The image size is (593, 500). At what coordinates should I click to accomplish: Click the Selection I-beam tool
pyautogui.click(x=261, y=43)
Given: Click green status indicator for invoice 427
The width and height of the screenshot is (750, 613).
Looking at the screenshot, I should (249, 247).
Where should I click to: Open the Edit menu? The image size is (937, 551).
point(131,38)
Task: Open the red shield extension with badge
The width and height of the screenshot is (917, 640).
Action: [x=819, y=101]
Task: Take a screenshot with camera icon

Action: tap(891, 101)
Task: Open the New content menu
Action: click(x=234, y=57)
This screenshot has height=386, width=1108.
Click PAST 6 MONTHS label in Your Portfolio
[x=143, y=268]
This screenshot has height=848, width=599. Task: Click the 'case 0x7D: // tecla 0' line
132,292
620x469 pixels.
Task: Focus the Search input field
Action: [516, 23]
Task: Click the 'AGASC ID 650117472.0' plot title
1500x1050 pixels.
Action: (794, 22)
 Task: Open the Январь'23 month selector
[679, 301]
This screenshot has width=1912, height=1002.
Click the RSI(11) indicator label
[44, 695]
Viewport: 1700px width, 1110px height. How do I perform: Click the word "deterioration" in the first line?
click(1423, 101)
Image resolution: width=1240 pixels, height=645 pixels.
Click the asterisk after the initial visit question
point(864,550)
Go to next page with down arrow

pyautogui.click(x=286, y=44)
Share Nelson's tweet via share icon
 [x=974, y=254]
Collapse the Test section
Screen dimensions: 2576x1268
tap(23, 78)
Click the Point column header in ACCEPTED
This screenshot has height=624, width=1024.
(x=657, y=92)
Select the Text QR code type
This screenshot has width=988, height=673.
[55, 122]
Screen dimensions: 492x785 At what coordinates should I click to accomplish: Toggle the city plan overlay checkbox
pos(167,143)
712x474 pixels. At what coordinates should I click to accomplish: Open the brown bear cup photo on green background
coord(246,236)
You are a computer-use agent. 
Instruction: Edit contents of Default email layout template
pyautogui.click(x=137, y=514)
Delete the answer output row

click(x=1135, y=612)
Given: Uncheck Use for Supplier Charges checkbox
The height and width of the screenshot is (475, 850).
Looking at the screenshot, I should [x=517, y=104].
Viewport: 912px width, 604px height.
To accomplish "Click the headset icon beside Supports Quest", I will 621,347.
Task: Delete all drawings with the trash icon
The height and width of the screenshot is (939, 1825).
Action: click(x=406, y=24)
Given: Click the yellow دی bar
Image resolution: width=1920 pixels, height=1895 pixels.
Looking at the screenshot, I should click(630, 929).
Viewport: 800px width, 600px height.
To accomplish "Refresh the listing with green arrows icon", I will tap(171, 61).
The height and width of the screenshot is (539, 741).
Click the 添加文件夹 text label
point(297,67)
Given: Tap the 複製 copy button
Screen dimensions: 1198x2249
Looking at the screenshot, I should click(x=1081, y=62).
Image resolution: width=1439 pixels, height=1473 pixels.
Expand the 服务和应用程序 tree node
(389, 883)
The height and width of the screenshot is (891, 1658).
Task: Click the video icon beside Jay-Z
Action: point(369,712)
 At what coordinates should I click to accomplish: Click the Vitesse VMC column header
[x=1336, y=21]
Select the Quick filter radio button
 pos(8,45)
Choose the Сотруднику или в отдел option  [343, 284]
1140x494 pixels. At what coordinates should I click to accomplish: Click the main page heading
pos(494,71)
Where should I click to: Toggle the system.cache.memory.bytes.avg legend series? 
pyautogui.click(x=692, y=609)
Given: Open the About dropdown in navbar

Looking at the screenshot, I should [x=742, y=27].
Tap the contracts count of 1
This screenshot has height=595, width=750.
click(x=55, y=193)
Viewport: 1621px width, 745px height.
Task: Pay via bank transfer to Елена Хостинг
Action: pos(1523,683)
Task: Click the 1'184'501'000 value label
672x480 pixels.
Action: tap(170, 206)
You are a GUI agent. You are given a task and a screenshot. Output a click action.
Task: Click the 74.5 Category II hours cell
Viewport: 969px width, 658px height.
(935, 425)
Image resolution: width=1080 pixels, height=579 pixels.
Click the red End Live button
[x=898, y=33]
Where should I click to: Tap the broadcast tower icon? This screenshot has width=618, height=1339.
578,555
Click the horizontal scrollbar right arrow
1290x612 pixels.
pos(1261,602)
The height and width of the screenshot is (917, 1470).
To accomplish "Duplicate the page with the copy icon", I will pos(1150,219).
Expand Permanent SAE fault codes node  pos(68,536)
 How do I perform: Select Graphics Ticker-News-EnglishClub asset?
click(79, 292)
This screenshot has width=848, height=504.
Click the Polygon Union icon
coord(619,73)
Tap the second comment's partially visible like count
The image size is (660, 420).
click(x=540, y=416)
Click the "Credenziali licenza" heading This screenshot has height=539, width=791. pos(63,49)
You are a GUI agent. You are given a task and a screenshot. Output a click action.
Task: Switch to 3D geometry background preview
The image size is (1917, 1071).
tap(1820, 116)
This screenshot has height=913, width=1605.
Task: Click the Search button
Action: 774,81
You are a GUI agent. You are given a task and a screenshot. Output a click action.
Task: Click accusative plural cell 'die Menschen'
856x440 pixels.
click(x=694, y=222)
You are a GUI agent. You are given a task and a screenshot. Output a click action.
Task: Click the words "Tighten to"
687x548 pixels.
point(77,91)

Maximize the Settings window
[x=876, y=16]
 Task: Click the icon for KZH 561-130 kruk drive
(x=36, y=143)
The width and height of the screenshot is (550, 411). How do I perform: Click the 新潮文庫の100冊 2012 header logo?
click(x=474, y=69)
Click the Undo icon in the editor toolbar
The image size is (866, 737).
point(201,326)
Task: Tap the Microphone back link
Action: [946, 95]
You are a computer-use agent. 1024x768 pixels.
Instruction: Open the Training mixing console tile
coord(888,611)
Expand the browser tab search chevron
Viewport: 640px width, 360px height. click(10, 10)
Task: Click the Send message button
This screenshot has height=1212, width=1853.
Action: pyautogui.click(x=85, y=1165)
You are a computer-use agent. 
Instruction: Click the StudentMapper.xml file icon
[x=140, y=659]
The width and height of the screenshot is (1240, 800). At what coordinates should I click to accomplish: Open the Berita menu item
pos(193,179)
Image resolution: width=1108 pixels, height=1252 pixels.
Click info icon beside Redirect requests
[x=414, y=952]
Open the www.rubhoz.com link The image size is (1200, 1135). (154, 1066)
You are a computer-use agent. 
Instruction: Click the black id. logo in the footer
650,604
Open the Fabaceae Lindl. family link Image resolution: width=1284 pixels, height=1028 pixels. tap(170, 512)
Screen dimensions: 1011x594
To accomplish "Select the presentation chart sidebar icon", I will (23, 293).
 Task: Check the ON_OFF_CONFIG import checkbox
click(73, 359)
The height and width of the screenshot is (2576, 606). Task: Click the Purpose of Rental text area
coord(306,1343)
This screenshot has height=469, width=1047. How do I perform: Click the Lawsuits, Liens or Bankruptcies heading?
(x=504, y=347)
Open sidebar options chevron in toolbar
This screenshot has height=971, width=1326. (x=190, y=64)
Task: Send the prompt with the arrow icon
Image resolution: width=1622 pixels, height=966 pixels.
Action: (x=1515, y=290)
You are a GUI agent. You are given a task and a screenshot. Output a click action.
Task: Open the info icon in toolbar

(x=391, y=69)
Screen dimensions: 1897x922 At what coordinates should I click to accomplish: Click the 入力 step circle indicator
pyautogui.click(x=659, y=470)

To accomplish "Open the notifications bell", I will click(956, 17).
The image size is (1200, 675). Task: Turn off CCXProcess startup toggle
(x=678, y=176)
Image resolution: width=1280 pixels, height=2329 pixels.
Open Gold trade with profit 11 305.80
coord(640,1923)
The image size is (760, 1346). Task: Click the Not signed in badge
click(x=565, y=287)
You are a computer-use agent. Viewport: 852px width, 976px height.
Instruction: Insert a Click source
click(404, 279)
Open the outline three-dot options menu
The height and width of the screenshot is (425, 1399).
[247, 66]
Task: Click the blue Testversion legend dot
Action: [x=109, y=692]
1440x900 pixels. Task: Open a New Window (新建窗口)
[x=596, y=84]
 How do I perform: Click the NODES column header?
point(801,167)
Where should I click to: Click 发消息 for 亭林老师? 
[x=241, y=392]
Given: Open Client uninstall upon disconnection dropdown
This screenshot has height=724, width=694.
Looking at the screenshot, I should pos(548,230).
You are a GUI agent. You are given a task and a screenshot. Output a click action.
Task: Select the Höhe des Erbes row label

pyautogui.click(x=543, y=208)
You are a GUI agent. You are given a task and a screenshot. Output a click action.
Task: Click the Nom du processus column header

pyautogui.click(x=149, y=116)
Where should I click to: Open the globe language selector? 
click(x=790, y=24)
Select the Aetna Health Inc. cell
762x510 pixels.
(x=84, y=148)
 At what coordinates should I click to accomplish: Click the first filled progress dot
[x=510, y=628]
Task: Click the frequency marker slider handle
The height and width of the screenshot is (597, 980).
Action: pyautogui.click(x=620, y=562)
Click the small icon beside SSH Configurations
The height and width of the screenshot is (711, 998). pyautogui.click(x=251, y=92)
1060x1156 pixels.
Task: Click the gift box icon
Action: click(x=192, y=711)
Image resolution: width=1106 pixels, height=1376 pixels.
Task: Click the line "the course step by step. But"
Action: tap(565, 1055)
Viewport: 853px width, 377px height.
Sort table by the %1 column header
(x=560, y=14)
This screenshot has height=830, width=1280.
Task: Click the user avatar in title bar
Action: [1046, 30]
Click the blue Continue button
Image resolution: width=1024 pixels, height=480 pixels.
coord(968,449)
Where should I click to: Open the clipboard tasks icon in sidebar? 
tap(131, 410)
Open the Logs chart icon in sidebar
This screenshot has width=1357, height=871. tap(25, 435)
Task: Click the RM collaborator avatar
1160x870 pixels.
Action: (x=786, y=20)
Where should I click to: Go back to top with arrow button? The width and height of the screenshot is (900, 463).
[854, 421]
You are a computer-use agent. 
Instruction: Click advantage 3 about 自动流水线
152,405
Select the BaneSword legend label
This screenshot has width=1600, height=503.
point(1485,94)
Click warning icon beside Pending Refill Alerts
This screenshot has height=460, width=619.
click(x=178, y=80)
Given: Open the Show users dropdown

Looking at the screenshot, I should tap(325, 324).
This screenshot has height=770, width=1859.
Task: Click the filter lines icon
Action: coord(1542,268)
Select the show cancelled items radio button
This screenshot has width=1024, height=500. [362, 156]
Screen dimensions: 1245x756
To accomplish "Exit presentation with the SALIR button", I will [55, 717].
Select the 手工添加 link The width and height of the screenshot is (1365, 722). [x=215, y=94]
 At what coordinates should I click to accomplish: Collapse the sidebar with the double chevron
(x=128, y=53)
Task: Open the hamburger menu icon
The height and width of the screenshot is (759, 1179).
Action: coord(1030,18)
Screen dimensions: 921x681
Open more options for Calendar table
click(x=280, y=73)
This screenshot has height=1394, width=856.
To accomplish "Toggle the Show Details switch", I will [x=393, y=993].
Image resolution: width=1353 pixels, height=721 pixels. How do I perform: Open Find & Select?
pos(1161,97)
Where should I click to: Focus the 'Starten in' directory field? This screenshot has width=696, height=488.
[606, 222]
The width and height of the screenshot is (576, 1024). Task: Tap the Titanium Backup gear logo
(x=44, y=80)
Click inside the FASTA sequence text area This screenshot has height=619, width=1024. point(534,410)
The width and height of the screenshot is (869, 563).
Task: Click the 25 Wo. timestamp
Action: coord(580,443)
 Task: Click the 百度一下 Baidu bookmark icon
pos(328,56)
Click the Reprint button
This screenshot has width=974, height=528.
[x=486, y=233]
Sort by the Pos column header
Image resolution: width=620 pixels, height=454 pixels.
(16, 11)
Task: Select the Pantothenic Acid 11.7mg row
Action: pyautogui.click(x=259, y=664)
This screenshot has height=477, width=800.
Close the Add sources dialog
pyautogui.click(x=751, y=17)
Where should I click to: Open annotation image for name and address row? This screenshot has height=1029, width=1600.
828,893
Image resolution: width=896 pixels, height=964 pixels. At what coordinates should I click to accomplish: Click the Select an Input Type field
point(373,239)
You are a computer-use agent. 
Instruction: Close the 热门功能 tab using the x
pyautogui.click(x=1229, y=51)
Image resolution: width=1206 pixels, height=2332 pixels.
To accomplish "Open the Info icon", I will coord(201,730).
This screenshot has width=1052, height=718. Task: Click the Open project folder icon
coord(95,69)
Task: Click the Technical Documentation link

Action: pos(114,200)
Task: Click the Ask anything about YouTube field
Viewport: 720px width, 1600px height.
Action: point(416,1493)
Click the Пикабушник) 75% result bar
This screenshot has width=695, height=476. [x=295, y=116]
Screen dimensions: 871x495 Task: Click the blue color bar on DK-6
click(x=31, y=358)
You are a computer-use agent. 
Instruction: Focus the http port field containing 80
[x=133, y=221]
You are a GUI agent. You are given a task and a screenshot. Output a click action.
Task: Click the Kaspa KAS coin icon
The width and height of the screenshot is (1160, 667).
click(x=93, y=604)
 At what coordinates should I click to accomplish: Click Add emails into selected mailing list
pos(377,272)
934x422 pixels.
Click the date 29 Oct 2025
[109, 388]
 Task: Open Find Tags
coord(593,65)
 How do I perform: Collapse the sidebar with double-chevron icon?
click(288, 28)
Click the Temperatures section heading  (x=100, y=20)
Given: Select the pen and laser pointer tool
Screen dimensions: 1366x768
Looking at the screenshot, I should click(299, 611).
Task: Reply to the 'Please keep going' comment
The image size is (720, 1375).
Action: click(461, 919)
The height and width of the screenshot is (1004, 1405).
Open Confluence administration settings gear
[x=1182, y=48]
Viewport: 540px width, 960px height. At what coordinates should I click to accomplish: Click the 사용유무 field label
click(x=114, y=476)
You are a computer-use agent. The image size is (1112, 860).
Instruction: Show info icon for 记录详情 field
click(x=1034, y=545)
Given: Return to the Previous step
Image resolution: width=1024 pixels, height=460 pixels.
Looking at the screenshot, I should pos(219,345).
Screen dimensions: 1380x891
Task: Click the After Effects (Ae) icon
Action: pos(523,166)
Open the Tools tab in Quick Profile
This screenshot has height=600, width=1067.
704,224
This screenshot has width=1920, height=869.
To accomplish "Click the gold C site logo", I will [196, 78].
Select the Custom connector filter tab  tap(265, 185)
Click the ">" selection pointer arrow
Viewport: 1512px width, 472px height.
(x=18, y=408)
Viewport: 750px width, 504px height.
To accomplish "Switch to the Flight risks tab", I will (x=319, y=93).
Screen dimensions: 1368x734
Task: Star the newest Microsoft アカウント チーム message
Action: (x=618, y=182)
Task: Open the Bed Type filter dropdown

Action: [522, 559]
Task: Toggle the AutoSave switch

EXERCISE AIM:
Across the whole listing above, tally each line where the string "copy" occurs, and give the number and nothing more.

EXERCISE RESPONSE:
2